Celanese Corp has maintained a consistent dividend payment record since 2005. Dividends are currently distributed on a quarterly basis. The company has increased its dividend each year since 2005, earning it the status of a dividend achiever, an honor given to companies that have increased their dividend each year for at least the past 18 years.

Celanese Corp's Dividend Analysis
Celanese Corp's Dividend Analysis

Breaking Down Celanese Corp's Dividend Yield and Growth

As of today, Celanese Corp currently has a 12-month trailing dividend yield of 2.48% and a 12-month forward dividend yield of 2.48%. This suggests an expectation of same dividend payments over the next 12 months. Over the past three years, Celanese Corp's annual dividend growth rate was 4.50%. Extended to a five-year horizon, this rate increased to 9.30% per year. And over the past decade, Celanese Corp's annual dividends per share growth rate stands at an impressive 23.30%.

Celanese Corp's Dividend Analysis
Celanese Corp's Dividend Analysis

The Sustainability Question: Payout Ratio and Profitability

To assess the sustainability of the dividend, one needs to evaluate the company's payout ratio. The dividend payout ratio provides insights into the portion of earnings the company distributes as dividends. A lower ratio suggests that the company retains a significant part of its earnings, thereby ensuring the availability of funds for future growth and unexpected downturns. As of 2023-06-30, Celanese Corp's dividend payout ratio is 0.24.

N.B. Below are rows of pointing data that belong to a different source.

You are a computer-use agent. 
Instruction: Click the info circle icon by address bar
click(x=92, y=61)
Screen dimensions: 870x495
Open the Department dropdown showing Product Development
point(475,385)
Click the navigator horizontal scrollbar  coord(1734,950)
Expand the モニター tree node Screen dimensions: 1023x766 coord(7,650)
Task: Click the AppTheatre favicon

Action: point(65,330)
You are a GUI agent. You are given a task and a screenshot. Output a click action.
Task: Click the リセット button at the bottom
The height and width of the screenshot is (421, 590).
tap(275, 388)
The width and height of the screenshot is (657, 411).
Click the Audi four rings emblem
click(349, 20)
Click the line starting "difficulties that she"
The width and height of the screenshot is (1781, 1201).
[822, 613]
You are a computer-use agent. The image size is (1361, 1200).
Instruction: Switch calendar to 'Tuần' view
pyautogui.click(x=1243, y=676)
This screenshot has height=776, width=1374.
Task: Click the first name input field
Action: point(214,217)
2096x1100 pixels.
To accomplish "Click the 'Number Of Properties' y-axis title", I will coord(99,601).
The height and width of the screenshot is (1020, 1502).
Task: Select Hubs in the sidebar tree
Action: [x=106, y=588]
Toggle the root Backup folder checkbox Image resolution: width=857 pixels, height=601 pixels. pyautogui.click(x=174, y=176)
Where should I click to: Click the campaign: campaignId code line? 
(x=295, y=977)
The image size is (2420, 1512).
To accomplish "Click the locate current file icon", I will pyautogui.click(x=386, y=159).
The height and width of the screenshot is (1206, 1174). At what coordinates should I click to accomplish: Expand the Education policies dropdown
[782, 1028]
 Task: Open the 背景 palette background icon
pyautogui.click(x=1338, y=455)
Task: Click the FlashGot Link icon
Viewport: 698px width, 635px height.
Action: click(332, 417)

Celanese Corp's profitability rank, offers an understanding of the company's earnings prowess relative to its peers. GuruFocus ranks Celanese Corp's profitability 8 out of 10 as of 2023-06-30, suggesting good profitability prospects. The company has reported positive net income for each of year over the past decade, further solidifying its high profitability.

Growth Metrics: The Future Outlook

To ensure the sustainability of dividends, a company must have robust growth metrics. Celanese Corp's growth rank of 8 out of 10 suggests that the company's growth trajectory is good relative to its competitors. The company's 3-year EPS growth rate showcases its capability to grow its earnings, a critical component for sustaining dividends in the long run. During the past three years, Celanese Corp's earnings increased by approximately 36.20% per year on average, a rate that outperforms than approximately 73.93% of global competitors. Lastly, the company's 5-year EBITDA growth rate of 25.70%, outperforms than approximately 75.55% of global competitors.

Conclusion

Given Celanese Corp's consistent dividend payments, impressive growth rate, low payout ratio, high profitability, and strong growth metrics, the company's dividend appears sustainable in the foreseeable future. However, investors should continue to monitor these factors to ensure that the company's financial health remains robust. GuruFocus Premium users can screen for high-dividend yield stocks using the High Dividend Yield Screener.

This article, generated by GuruFocus, is designed to provide general insights and is not tailored financial advice. Our commentary is rooted in historical data and analyst projections, utilizing an impartial methodology, and is not intended to serve as specific investment guidance. It does not formulate a recommendation to purchase or divest any stock and does not consider individual investment objectives or financial circumstances. Our objective is to deliver long-term, fundamental data-driven analysis. Be aware that our analysis might not incorporate the most recent, price-sensitive company announcements or qualitative information. GuruFocus holds no position in the stocks mentioned herein.

This article first appeared on GuruFocus.